Lights - Cameras

Handheld and Canister LED Lights, Strobes and Accessories

Lumens, Lux, Burn Time and Kelvin - Caveat Emptor

Various LED dive light suppliers use different methods of determining light output, plus expressing them in different forms of measurement. What matters is the visible light from the LED that bounces off the reflector and passes through the lens. The quality of the reflector and lens, as well as the actual amount of power delivered by the battery have a major affect on the amount of light that reaches the target. Describing any LED dive light in terms of the specification of the entire output for a raw LED module without reflector and lens at maximum power under laboratory conditions is very misleading. Dive lights would be better described by the system lumens (sometimes called out-the-front or OTF lumens), which is the amount of visible light emitted by the entire system of housing, battery, electronics, diode, reflector and lens.

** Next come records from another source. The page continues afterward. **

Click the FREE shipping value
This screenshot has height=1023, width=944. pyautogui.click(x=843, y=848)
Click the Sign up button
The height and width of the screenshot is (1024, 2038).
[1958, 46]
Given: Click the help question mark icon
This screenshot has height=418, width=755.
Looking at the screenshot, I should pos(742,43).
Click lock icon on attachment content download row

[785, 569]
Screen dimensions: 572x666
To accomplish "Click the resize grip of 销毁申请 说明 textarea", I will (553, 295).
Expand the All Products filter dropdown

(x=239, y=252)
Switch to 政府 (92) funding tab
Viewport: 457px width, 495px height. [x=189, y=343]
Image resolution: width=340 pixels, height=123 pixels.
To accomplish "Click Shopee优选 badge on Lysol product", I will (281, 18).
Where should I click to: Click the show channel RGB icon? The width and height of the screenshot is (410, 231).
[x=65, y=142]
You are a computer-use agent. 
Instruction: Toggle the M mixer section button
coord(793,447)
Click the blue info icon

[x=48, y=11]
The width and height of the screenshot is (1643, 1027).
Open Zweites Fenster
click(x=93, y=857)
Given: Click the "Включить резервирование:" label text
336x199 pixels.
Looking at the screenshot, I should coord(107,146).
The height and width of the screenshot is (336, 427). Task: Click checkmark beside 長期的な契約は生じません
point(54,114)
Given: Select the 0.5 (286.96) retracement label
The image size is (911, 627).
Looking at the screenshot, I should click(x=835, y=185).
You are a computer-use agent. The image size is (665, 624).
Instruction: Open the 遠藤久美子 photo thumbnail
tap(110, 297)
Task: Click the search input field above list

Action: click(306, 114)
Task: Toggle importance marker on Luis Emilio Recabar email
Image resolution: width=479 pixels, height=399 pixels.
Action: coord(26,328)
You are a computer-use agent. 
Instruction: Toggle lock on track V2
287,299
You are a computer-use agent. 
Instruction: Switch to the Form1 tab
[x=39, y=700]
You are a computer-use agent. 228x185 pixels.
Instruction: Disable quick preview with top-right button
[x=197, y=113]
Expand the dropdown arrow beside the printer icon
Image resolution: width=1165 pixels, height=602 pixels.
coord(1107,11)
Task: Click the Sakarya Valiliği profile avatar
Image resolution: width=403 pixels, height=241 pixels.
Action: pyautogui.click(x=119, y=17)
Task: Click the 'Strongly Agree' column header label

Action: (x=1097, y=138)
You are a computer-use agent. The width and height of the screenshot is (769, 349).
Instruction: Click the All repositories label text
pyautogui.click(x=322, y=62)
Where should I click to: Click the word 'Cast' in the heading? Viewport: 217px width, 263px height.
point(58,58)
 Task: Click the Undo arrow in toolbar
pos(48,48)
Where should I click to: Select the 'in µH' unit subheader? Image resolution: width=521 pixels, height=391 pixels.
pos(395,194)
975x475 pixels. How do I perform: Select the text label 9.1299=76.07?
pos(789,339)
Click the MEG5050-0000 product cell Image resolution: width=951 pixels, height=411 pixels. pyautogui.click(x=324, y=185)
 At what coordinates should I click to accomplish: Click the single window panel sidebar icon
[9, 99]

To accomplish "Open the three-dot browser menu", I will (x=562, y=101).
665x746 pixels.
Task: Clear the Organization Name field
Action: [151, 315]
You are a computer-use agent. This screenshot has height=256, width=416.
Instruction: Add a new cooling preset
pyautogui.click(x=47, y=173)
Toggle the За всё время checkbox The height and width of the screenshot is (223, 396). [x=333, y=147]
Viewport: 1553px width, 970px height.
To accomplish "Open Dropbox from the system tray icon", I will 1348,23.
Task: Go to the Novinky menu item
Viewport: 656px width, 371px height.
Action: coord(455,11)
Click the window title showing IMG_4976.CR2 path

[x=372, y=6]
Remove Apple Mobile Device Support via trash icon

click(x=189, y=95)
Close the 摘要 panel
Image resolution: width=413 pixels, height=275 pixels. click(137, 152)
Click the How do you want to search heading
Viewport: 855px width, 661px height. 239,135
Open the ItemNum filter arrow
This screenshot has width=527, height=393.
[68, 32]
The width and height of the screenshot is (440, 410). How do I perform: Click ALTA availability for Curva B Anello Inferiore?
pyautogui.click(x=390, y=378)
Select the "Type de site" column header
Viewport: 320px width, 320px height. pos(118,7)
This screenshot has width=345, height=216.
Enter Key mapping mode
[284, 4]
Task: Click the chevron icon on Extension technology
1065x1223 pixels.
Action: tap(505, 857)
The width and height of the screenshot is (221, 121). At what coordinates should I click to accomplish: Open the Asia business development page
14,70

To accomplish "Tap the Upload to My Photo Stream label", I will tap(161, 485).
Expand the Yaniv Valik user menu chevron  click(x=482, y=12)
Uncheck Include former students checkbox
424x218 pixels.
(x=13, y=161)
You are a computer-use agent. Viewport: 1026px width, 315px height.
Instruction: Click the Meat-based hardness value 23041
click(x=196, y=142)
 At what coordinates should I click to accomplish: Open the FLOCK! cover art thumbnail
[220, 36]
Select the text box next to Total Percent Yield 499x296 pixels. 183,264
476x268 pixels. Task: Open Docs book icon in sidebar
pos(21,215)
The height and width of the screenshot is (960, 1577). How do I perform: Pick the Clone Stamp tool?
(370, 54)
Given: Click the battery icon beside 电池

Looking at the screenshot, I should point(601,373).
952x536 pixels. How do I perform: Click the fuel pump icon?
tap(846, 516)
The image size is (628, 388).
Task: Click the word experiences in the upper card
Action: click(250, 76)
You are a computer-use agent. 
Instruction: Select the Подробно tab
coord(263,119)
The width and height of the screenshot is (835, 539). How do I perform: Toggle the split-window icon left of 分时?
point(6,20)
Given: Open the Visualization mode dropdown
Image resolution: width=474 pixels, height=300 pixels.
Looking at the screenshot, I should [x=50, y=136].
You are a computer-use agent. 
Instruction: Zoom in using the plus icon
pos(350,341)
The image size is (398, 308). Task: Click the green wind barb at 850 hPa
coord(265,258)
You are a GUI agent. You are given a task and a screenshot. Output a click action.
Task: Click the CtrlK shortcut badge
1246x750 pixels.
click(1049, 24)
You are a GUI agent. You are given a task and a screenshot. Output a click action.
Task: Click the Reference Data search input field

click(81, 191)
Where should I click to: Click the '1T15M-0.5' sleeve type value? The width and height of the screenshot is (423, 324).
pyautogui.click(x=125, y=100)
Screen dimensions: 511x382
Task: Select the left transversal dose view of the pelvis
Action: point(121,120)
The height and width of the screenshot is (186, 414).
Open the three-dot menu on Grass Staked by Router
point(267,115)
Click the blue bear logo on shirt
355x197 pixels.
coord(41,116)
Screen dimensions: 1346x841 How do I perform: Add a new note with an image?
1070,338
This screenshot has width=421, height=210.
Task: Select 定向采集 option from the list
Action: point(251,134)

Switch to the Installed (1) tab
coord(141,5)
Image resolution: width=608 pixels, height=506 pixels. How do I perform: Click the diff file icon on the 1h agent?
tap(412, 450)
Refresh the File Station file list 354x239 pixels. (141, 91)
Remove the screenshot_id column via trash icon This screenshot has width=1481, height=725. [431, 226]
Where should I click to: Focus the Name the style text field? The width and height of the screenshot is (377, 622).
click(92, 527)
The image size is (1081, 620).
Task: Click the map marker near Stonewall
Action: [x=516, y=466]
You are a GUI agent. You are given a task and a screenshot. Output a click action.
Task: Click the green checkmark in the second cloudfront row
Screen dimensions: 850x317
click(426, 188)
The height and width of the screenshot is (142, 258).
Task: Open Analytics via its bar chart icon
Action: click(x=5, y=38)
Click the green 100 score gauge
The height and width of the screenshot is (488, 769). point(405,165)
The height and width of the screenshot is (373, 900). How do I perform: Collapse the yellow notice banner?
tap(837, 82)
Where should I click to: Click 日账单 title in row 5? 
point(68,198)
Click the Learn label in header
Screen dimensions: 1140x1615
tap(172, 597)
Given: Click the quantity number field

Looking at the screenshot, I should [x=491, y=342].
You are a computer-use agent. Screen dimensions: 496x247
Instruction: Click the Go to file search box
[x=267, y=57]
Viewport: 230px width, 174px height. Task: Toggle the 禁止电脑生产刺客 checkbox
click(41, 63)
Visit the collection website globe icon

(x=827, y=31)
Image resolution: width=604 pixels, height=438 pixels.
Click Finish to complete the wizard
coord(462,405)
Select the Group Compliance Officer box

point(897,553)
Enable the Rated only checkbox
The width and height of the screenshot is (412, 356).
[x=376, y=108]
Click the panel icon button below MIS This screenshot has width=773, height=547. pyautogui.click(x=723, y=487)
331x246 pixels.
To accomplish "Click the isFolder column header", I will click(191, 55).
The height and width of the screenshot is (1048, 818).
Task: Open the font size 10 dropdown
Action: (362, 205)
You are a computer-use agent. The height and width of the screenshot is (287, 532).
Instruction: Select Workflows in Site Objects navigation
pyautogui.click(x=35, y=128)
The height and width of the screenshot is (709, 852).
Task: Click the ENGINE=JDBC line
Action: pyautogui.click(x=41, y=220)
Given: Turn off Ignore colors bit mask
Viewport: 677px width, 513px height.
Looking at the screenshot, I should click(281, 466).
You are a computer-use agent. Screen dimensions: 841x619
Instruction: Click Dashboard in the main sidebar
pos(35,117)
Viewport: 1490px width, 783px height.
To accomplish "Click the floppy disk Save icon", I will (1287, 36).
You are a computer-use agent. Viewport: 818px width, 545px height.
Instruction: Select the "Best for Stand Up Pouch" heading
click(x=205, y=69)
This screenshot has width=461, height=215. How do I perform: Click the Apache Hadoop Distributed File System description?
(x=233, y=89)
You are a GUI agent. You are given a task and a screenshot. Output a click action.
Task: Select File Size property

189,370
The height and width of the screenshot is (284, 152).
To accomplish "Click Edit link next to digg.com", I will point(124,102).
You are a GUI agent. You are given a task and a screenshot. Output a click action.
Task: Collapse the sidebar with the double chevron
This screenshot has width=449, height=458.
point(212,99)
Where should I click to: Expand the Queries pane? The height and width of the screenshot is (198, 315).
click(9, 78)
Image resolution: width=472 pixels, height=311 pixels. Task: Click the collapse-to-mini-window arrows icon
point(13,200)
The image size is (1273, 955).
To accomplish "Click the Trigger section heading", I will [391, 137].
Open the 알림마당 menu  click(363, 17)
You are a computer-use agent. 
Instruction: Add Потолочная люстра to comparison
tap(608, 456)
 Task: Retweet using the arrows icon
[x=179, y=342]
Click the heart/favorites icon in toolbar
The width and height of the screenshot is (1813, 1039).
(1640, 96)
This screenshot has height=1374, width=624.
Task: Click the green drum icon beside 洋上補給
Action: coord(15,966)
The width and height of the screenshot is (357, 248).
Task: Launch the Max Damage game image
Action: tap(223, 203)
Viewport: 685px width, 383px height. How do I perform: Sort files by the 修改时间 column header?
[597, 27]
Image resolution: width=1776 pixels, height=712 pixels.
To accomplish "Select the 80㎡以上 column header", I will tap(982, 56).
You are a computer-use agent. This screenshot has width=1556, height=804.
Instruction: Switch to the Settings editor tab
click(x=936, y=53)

In our opinion, using lux measured at the target distance (typically 1 or 2 meters), and not just initially but graphed across the entire burn time, is the best way to describe the brightness of dive lights. The difference is that the lux takes into account the area over which the light beam is spread and thus the beam angle. The lux is the visible light measured at the target distance, not the bulb. A light of 1000 lumens, concentrated into an area of one square meter, is said to illuminate that square meter with an brightness of 1,000 lux. However, the same 1000 lumens, spread out over ten square meters, produces a much lower value of only 100 lux.

Some lights appear white or "cool" in color while others appear brownish or "warm" in color. The temperatures in °Kelvin used by manufacturers to precisely describe the color produced by their LED dive light may not be as accurate as you might expect. Dive light manufacturers typically just describe the color of their lights using the technical specification from the diode supplier. However, the actual OTF color can also be affected by the other components the manufacturer used to build the light. We found a helpful discussion with example photographs at Understanding Kelvin and LED Light Color Temperatures.

There is a test standard (ANSI/NEMA FL-1, approved in 2009) for measuring flashlight lumen output, burn time and impact resistance. Sadly, most dive light manufacturers do not rate their lights using the FL-1 standard. Until they do, we must rely upon our supplier internally published specifications for our descriptions, but we suggest you take all of them with a grain of salt. Like the fuel economy ratings on automobiles, your results for light output and burn times may vary considerably from the questionable values being published by the dive light manufacturers.